* **The request**: In the article on the LSO's live-recording label, what was English National Opera's first live recording?
───── Given passage
The point about this is that live concerts and listening to music on Cds at home are becoming more and more inextricably linked. Concert going is rarely the disappointment listening to a studio bound performance can so often be. The LSO experiment works because its concert performances are sufficiently exciting enough to make the CD an enticing prospect, not least if you were a witness to the performance itself. Its latest release, of Shostakovich’s Eleventh Symphony, under Rostropovich, provides concrete evidence of this fact, and will surely sell in greater quantities than any newly released disc of the work – no matter who is conducting it. News that Universal are to abandon making studio recordings of opera and instead record and film them for release on CD and DVD in future goes some way towards embracing the LSO model, and not only because it is economically cheaper to do so. Musically the results are often much more profound. If this also slaughters the sacred cow of artists being signed under contract to recording studios (already much less common) than this will only ignite the movement towards live performance recordings. One of the reasons so few are made is simply because contracts make it difficult for artists to record for labels outside their recording company (although the LSO has done remarkably well in getting Haitink, Previn and Rostropovich to appear on the label beside Davies).

English National Opera recently issued its first live recording – of Turnage’s The Silver Tassie – on its own label but opera houses need to go a full one step further than orchestras. They need to begin filming their productions – who after all would not be overwhelmed by seeing ENO’s superb production of Shostakovich’s Lady Macbeth on DVD? In the case of cash-strapped British opera companies this would surely be an economic benefit.

To date, the LSO is the only major orchestra in the world to have its own label exclusively for issuing live concerts (below, Peter Woolf discusses some of its recent releases). American orchestras have issued unpublished live performances on CD – the New York Philharmonic a number of excellent box sets (none better than the first, however) and other American orchestras from Boston to Cleveland have followed suit. These are, however, vastly expensive for the average collector. The LSO’s masterstroke was to price its discs in direct competition with the ever expanding superbudget market and it is not hard to see why Universal has taken the decision it has. Why should the buyer pay £60 for a recording of Berlioz’ Les Troyens when one for £20 (and a multi award winning one at that) is clearly priced to dominate the market?

The LSO’s recording policy is set to change the way we all listen to performances. It is also set to change the way recording companies choose to record music on their own labels.

Marc Bridle

 

SHOSTAKOVICH 4 & 11 AND ELGAR 2 & 3 LIVE - BBC Philharmonic (Sinaisky) & LSO (Rostropovich & Davis) (PGW)
──────────
───── Extracted records
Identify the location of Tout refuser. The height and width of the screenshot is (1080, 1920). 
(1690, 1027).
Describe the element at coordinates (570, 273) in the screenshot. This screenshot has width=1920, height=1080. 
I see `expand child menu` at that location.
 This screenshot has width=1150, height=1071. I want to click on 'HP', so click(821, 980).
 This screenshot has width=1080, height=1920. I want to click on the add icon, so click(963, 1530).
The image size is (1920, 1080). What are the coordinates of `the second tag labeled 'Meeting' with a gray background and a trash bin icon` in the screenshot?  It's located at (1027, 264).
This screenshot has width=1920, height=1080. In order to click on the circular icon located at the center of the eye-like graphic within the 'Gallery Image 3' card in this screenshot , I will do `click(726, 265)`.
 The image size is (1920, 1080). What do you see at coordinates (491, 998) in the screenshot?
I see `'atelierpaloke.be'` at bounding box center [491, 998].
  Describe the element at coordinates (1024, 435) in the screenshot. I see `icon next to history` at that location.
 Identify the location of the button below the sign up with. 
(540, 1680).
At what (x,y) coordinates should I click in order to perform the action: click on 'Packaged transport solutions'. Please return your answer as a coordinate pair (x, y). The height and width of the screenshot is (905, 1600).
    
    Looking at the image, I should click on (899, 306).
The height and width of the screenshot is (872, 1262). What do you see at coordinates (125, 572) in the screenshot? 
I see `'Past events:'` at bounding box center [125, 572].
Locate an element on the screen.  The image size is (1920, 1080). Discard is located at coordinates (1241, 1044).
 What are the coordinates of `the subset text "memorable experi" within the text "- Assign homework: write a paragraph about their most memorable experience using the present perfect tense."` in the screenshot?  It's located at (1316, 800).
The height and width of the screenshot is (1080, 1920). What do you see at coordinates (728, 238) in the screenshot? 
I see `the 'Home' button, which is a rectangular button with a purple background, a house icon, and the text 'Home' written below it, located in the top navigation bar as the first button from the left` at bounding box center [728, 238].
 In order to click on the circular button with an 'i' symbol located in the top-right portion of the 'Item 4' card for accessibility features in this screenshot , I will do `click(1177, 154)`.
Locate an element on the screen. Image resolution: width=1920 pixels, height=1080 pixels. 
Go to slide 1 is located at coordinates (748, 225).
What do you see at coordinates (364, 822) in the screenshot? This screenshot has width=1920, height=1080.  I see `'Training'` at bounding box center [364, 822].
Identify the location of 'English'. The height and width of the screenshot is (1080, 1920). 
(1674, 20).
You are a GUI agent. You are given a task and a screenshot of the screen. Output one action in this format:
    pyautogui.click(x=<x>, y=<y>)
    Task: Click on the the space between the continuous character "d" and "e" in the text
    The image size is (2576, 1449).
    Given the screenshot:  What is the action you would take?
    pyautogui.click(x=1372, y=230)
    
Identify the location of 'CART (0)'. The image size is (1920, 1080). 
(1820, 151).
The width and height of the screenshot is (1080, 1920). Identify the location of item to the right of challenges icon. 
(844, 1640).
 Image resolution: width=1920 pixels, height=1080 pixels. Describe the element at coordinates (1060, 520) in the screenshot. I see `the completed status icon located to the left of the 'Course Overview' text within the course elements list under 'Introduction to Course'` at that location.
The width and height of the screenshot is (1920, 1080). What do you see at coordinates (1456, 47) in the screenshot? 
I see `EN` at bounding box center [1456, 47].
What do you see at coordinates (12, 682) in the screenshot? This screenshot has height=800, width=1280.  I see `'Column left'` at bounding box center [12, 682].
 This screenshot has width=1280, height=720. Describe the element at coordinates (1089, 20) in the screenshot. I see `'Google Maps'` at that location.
──────────
* **Full output**: Turnage's The Silver Tassie.